*Requirements*
In the passage about teenagers writing college essays, why does the writer say that getting into college or not will "become deeply personal" either way? Explain in one to three sentences.

Fast-forward six years. Now as a 17-year-old who’d been exposed to creative writing workshops, I had a deep reservoir of thoughts and emotions to untangle and attempt to articulate in a college essay that was asking me to be honest and personal.

This is the toughest thing for teenagers today to write about: the deeply personal. In modern American high schools, so many teens deal with extremes: helicopter parents, tiger moms and oblivious dads who may never be satisfied with their efforts or who are overtaken with their own anxiety or parents who are either absent, self-absorbed, or too busy with multiple jobs or multiple other children to spend enough time to even get to know their children. Private schools, where anxiety about honors math classes starts in eighth grade. Public schools that offer little more than walls, uncomfortable seats and low-graduation rates. Our most educated citizens have stopped having large families, if they choose to have families at all. So many of our children are raised either to think of themselves as the center of the universe or as close to invisible.

I've seen it in public high schools and in years of tutoring to all socioeconomic levels of society, from poorly run Boys and Girls Clubs where tutors are paid a little something to work with the underfunded, undernourished population to the extremely wealthy, the private school population in San Francisco and the Peninsula, south of the city, where the fathers work for Apple and the majority of the mothers take care of the children and their needs. The pressure is there on both sides. The obstacles are great on both sides. Now take that child. Have that child write about who they are, where they're going, and why they belong in that little bubble of privilege that may lead them straight into a crater of debt from which they may never emerge. If they don't get in, their bubble will burst sooner. If they do get in, their bubble will burst later. Either way, it will become deeply personal.

Stored dataset items

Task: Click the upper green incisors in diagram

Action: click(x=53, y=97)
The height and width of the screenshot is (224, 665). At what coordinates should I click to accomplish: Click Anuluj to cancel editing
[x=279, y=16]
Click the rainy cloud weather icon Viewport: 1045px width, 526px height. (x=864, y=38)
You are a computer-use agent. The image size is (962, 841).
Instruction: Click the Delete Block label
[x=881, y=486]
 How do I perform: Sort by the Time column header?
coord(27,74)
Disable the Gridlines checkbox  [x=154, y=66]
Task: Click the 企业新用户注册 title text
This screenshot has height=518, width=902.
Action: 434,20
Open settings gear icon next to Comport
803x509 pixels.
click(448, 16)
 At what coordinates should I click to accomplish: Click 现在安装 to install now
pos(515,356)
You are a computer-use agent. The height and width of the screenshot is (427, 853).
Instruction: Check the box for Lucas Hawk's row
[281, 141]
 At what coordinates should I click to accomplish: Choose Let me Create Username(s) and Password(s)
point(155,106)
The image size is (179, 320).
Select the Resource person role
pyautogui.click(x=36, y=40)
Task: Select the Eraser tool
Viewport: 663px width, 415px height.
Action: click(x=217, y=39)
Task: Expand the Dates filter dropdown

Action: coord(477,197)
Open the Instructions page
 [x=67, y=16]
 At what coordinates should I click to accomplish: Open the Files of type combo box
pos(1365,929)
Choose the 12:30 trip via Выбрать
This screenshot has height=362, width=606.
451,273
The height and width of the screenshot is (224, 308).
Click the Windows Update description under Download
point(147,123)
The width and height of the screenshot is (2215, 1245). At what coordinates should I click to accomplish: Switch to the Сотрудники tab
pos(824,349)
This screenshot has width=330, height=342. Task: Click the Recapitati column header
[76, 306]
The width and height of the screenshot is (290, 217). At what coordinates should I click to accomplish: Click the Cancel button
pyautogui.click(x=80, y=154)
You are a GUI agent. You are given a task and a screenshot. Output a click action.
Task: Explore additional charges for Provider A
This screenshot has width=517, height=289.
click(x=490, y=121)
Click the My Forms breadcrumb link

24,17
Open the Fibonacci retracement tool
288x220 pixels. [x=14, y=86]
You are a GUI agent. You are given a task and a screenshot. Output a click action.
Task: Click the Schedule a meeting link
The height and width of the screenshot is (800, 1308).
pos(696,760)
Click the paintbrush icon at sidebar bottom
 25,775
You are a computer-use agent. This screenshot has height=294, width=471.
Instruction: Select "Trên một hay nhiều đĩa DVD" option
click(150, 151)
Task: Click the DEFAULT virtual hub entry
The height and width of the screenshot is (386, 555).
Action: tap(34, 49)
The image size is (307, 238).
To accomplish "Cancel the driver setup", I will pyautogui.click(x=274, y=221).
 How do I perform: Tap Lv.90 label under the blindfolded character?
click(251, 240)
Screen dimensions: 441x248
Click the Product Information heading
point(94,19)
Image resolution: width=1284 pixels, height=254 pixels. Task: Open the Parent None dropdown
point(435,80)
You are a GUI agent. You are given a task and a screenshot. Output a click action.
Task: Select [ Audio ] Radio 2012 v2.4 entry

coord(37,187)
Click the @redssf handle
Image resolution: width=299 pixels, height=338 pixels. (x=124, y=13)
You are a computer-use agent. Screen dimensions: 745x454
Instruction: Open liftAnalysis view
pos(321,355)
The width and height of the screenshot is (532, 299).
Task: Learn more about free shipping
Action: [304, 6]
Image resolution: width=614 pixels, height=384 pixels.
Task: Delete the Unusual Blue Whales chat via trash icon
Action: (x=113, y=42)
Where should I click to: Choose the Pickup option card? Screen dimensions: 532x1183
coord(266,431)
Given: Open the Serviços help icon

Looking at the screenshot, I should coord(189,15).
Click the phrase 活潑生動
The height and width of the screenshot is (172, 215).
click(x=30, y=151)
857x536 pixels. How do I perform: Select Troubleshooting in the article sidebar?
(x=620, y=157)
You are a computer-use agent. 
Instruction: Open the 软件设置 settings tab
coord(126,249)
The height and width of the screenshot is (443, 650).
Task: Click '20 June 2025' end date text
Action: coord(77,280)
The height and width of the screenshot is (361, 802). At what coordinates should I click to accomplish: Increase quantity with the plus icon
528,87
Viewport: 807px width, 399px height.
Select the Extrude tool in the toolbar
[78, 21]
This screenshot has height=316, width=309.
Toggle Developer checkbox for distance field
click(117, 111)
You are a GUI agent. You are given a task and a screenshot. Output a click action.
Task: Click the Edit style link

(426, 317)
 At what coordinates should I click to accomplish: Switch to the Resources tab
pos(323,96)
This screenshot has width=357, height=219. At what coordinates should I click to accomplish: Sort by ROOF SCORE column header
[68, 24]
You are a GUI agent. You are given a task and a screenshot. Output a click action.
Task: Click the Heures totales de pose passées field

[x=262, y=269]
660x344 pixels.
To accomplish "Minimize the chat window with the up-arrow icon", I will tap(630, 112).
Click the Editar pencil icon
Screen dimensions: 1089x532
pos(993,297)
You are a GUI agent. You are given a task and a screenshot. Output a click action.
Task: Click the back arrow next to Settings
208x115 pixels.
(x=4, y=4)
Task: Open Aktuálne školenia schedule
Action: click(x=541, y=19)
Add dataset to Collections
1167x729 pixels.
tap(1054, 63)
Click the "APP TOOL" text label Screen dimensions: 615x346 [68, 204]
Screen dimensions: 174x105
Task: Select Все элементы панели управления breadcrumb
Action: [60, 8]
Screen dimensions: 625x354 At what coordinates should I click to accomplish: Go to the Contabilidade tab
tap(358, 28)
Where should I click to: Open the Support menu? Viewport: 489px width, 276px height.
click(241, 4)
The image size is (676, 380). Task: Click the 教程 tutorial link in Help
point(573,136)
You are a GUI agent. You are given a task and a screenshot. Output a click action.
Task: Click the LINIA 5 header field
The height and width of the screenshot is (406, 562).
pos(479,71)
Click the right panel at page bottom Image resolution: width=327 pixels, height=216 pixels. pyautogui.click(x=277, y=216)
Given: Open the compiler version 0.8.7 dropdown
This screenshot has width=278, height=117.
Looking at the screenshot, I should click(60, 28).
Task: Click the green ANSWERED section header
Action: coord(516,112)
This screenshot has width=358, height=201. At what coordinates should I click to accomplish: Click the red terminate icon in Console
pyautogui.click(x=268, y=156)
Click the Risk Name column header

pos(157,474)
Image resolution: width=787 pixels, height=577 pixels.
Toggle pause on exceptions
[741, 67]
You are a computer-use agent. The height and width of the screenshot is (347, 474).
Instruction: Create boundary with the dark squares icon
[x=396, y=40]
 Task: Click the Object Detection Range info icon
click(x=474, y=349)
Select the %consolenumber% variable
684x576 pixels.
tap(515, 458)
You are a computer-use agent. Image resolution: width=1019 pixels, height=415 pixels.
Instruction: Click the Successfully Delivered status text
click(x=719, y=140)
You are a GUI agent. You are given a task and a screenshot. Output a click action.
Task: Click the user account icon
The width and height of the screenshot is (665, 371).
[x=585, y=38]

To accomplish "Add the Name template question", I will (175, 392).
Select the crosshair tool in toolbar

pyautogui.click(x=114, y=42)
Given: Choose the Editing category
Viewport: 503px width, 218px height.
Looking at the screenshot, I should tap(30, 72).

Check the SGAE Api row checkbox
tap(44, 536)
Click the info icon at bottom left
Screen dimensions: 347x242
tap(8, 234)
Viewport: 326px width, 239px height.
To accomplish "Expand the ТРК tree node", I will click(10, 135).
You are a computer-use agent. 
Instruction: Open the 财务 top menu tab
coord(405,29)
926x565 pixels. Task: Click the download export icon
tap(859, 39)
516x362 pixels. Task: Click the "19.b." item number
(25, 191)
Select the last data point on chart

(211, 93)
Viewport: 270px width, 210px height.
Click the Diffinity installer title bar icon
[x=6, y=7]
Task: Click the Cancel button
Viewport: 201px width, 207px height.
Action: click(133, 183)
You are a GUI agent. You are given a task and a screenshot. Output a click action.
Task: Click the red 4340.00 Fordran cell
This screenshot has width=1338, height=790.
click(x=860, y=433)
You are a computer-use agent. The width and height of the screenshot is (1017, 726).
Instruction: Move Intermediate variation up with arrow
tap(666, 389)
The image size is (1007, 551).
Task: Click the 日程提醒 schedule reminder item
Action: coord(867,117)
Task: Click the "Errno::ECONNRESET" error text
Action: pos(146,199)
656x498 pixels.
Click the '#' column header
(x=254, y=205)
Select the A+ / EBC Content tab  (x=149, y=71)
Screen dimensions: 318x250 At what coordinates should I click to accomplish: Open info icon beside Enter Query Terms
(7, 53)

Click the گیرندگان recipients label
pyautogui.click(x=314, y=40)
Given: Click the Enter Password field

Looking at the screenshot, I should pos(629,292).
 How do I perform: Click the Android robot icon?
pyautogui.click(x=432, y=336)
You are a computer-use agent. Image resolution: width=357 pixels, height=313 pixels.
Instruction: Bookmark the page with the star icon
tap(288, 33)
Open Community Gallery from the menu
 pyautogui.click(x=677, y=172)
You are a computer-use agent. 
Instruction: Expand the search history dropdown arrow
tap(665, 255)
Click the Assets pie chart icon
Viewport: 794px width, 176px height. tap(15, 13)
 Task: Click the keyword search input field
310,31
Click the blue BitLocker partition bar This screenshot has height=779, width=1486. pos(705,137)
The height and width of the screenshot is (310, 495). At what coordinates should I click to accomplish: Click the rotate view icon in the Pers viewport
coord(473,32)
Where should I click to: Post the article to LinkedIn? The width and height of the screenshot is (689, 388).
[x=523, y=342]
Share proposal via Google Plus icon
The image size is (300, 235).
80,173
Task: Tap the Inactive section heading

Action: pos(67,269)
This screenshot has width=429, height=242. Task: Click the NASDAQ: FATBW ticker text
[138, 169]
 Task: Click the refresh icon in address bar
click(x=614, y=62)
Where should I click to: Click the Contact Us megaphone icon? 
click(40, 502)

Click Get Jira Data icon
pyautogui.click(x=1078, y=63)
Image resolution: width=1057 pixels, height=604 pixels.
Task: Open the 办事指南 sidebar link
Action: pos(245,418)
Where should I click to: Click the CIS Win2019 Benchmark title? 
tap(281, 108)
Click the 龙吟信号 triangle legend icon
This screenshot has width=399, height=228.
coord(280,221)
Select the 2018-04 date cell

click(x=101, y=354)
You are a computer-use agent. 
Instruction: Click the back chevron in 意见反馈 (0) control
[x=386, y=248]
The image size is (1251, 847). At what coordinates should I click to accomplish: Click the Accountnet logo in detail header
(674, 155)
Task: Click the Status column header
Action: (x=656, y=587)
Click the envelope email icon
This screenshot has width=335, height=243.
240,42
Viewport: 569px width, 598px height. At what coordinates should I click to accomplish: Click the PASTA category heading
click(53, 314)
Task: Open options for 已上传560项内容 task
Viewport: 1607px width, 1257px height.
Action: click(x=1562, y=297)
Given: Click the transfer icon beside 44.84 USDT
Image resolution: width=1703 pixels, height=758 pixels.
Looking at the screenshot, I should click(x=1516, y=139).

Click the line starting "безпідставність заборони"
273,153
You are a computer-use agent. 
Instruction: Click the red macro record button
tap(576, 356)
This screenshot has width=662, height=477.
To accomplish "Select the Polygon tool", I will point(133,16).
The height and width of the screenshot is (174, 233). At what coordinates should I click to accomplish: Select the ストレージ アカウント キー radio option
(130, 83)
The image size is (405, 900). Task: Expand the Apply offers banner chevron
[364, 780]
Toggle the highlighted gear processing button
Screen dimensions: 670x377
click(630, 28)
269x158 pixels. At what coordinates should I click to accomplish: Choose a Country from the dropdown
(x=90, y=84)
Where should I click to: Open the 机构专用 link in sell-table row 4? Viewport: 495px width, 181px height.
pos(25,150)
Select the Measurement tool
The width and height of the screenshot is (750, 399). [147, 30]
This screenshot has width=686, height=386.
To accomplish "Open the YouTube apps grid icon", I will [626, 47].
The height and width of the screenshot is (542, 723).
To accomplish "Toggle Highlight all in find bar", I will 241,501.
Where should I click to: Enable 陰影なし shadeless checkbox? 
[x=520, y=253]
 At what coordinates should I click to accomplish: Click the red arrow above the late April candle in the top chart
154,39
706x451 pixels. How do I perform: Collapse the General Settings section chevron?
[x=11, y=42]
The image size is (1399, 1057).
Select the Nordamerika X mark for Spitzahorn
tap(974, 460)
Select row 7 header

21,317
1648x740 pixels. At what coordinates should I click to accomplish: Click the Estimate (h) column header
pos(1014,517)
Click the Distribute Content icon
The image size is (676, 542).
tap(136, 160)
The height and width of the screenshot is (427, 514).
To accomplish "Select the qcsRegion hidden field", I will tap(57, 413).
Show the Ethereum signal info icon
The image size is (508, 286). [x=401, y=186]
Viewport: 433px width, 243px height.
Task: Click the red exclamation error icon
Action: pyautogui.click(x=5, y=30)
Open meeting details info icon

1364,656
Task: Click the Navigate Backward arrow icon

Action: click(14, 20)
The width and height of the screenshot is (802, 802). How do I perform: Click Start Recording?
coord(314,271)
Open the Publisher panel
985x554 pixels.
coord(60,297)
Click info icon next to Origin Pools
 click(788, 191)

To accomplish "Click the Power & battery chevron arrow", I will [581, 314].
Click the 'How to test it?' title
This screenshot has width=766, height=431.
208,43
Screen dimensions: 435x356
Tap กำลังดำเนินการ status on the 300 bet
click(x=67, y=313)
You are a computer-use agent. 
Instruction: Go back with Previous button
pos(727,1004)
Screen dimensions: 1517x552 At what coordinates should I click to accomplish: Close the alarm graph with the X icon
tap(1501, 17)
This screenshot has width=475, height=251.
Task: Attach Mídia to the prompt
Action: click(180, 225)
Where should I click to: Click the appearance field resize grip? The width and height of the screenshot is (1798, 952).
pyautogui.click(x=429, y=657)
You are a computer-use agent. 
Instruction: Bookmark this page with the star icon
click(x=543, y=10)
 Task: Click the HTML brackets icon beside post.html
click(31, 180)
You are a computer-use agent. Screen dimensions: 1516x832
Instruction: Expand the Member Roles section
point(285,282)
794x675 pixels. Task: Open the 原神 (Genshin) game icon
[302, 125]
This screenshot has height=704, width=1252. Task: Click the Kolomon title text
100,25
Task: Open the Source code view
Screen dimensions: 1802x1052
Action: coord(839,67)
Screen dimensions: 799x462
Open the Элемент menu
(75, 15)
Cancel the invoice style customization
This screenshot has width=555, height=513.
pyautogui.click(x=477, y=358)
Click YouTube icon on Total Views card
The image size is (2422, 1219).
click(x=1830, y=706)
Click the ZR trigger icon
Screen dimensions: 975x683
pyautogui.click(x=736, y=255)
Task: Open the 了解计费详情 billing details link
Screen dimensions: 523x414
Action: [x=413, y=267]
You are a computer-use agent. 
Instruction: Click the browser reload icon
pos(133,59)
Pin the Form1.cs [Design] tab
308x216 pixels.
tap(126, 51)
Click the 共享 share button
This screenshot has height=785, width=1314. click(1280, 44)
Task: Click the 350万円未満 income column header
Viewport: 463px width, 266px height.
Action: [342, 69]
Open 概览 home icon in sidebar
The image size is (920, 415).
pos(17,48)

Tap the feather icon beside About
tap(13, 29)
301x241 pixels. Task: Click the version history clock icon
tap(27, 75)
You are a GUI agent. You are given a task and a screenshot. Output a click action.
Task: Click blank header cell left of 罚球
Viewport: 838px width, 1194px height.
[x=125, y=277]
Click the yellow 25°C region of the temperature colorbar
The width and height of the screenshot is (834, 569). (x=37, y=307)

*Exercise answer*
If students don't get in, their bubble of privilege bursts sooner. If they do get in, it bursts later, and that bubble may lead them into a crater of debt they may never climb out of. Since the bubble bursts either way, the result becomes deeply personal.